How to complete this task — Search the listing below, and show each line that includes the word "Open".

Record set —
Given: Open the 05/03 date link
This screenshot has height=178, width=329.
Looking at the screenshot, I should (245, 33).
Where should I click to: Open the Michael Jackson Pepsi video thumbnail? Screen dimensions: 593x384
==
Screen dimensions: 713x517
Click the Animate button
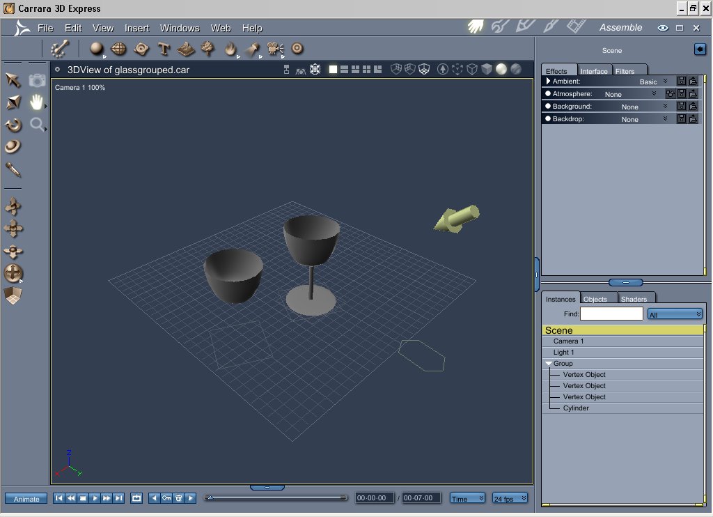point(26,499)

Finished task —
Given: Open the 05/03 date link
Where should I click to: Open the Michael Jackson Pepsi video thumbnail? Screen dimensions: 593x384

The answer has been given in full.